## begin

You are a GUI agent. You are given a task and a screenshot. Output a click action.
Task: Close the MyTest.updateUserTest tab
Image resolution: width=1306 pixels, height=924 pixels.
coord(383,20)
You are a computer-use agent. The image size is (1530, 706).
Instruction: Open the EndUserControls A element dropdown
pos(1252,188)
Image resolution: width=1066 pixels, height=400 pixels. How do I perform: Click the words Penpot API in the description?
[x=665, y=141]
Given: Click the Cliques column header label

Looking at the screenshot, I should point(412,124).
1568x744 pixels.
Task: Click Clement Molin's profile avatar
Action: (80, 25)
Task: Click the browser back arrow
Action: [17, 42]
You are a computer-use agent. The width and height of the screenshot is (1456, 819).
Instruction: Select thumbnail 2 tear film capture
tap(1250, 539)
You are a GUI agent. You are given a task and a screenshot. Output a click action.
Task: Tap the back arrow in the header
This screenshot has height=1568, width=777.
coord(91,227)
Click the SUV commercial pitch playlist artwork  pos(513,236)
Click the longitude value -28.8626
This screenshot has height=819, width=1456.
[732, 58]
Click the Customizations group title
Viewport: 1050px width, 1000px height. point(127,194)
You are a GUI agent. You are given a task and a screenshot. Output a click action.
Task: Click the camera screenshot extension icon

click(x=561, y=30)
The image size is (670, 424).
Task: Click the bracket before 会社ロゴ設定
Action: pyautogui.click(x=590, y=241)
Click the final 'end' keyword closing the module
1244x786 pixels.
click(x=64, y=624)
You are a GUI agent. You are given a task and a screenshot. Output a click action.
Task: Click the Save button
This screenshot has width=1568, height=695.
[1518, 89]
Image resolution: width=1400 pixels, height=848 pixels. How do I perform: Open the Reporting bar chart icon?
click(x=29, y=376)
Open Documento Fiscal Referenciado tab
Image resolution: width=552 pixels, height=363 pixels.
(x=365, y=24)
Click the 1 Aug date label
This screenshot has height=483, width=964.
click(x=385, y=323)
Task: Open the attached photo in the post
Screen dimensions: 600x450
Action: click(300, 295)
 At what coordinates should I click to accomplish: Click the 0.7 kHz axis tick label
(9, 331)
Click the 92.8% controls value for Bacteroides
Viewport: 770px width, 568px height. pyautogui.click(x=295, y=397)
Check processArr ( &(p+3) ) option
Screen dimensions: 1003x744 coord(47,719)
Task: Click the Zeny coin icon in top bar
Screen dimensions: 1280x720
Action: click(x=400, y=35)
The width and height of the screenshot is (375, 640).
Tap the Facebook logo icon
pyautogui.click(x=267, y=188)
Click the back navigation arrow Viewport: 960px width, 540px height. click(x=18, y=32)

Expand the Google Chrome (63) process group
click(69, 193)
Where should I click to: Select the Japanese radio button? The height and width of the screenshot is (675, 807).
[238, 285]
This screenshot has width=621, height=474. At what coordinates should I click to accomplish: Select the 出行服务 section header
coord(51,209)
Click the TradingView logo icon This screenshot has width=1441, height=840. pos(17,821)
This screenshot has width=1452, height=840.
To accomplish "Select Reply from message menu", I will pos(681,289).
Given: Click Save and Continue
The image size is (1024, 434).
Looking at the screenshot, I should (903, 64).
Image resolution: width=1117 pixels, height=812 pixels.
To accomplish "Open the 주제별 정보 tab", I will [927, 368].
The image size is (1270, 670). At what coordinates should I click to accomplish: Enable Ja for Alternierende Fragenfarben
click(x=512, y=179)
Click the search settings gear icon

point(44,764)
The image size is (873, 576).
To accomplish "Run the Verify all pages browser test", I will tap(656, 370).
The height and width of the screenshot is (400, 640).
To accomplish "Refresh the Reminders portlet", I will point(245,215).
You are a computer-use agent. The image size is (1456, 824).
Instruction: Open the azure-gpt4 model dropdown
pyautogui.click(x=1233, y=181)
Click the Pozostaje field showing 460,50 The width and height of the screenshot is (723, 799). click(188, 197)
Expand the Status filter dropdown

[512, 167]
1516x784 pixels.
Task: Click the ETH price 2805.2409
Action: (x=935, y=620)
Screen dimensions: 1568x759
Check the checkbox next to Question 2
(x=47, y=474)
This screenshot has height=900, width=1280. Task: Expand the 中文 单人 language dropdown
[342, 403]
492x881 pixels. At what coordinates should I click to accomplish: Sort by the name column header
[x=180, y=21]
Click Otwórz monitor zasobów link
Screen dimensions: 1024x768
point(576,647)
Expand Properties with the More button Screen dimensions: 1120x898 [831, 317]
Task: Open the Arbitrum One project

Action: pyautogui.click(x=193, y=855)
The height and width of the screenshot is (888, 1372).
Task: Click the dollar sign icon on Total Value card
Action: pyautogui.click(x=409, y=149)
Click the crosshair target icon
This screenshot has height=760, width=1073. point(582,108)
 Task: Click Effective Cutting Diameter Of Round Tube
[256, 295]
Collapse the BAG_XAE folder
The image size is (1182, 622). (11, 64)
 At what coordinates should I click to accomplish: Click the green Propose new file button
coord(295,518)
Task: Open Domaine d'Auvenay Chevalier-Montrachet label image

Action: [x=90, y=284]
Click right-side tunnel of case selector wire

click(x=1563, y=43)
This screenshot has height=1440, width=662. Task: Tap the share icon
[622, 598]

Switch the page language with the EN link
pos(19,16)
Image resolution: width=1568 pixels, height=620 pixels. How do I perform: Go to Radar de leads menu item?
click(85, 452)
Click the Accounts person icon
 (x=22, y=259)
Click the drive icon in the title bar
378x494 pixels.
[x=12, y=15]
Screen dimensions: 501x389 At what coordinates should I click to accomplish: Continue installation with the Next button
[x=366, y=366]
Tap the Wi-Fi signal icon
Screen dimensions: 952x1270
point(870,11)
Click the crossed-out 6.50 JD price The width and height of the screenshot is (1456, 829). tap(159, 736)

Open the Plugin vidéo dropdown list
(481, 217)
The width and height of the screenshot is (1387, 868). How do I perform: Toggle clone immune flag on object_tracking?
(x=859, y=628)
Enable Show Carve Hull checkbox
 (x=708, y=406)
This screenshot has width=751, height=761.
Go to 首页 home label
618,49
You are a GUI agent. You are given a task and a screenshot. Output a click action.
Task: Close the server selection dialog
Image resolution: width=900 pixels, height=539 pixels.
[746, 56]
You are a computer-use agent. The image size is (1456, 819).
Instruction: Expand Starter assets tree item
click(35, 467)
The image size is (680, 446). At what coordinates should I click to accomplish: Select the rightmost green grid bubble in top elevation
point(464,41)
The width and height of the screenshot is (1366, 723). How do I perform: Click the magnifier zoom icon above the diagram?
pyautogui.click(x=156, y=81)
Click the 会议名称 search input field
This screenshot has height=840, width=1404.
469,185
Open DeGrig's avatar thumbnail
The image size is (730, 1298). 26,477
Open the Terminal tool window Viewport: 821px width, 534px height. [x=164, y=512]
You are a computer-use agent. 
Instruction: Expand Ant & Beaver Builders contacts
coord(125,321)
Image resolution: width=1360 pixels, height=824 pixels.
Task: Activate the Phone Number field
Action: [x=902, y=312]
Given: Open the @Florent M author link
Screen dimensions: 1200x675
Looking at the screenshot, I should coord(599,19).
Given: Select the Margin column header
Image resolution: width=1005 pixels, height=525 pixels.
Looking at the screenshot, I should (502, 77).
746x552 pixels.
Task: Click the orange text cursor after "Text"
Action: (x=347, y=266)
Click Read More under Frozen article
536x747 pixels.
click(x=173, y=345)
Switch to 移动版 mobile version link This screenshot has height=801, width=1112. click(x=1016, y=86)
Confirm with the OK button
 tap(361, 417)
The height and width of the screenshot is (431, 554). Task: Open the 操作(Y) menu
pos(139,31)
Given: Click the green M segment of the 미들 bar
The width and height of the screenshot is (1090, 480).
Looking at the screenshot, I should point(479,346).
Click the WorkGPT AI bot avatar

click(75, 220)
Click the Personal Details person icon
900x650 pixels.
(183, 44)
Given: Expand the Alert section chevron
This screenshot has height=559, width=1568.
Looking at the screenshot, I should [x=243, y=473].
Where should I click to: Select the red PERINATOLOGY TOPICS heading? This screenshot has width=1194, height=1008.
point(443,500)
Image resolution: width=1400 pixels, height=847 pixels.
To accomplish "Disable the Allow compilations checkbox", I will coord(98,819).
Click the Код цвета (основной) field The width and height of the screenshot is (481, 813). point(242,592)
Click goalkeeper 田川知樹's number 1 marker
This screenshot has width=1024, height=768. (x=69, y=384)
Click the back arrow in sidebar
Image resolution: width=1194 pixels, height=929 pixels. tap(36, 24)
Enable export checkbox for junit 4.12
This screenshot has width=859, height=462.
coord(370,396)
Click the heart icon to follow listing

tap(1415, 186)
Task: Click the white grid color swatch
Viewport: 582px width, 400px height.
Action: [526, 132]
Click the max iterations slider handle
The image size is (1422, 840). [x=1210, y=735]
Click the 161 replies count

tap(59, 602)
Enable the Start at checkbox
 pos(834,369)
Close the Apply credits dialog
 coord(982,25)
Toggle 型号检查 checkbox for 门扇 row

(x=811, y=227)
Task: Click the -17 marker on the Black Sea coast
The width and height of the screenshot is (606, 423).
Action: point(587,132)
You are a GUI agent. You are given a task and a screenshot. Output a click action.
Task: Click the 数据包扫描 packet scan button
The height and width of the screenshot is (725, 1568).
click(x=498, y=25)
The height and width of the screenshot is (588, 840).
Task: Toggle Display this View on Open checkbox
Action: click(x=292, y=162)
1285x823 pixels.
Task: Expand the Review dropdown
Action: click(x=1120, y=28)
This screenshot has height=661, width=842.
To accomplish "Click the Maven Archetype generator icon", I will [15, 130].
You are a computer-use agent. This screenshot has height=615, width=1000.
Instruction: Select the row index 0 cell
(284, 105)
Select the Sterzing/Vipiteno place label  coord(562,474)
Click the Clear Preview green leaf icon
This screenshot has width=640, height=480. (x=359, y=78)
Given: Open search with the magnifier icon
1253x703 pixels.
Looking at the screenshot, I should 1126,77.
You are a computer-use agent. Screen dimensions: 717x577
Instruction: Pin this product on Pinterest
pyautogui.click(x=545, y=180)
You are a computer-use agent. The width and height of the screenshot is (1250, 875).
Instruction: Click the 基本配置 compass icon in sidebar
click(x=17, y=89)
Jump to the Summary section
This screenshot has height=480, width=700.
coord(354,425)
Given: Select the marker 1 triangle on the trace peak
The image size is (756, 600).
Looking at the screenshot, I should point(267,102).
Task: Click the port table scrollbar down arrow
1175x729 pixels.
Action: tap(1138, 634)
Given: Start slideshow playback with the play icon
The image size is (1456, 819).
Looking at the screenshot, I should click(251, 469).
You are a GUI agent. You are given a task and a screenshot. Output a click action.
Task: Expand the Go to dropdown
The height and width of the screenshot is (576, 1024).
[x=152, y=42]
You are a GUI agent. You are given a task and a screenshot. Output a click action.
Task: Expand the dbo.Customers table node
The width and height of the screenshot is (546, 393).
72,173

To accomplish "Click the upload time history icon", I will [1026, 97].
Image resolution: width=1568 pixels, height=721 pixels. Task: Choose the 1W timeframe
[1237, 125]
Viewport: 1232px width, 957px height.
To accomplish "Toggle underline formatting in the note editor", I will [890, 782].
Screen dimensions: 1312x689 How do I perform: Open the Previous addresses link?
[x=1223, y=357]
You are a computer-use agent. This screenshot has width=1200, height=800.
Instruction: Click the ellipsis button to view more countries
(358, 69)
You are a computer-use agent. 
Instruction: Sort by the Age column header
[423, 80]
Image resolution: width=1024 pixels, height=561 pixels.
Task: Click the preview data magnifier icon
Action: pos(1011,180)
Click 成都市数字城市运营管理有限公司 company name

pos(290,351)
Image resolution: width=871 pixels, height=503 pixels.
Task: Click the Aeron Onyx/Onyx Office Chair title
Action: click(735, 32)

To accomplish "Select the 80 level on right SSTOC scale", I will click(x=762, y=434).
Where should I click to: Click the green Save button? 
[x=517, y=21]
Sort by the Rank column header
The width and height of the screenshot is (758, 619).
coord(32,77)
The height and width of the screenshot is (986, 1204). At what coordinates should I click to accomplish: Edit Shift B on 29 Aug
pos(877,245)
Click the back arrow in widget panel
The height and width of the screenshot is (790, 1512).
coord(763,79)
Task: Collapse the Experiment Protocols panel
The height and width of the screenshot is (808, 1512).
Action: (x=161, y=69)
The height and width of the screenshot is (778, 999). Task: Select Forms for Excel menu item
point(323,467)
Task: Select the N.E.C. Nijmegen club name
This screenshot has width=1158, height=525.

## end

Put the entries into a Markdown table with the columns Row and Line, giving each line a row number and leaving out blank lines. Begin at the line that contains "You are a computer-use agent. The image size is (1456, 819)." and stop after the line that contains "click(x=173, y=345)".

**Result of this exercise**:
| Row | Line |
|---|---|
| 1 | You are a computer-use agent. The image size is (1456, 819). |
| 2 | Instruction: Expand Starter assets tree item |
| 3 | click(35, 467) |
| 4 | The image size is (680, 446). At what coordinates should I click to accomplish: Select the rightmost green grid bubble in top elevation |
| 5 | point(464,41) |
| 6 | The width and height of the screenshot is (1366, 723). How do I perform: Click the magnifier zoom icon above the diagram? |
| 7 | pyautogui.click(x=156, y=81) |
| 8 | Click the 会议名称 search input field |
| 9 | This screenshot has height=840, width=1404. |
| 10 | 469,185 |
| 11 | Open DeGrig's avatar thumbnail |
| 12 | The image size is (730, 1298). 26,477 |
| 13 | Open the Terminal tool window Viewport: 821px width, 534px height. [x=164, y=512] |
| 14 | You are a computer-use agent.  |
| 15 | Instruction: Expand Ant & Beaver Builders contacts |
| 16 | coord(125,321) |
| 17 | Image resolution: width=1360 pixels, height=824 pixels. |
| 18 | Task: Activate the Phone Number field |
| 19 | Action: [x=902, y=312] |
| 20 | Given: Open the @Florent M author link |
| 21 | Screen dimensions: 1200x675 |
| 22 | Looking at the screenshot, I should coord(599,19). |
| 23 | Given: Select the Margin column header |
| 24 | Image resolution: width=1005 pixels, height=525 pixels. |
| 25 | Looking at the screenshot, I should (502, 77). |
| 26 | 746x552 pixels. |
| 27 | Task: Click the orange text cursor after "Text" |
| 28 | Action: (x=347, y=266) |
| 29 | Click Read More under Frozen article |
| 30 | 536x747 pixels. |
| 31 | click(x=173, y=345) |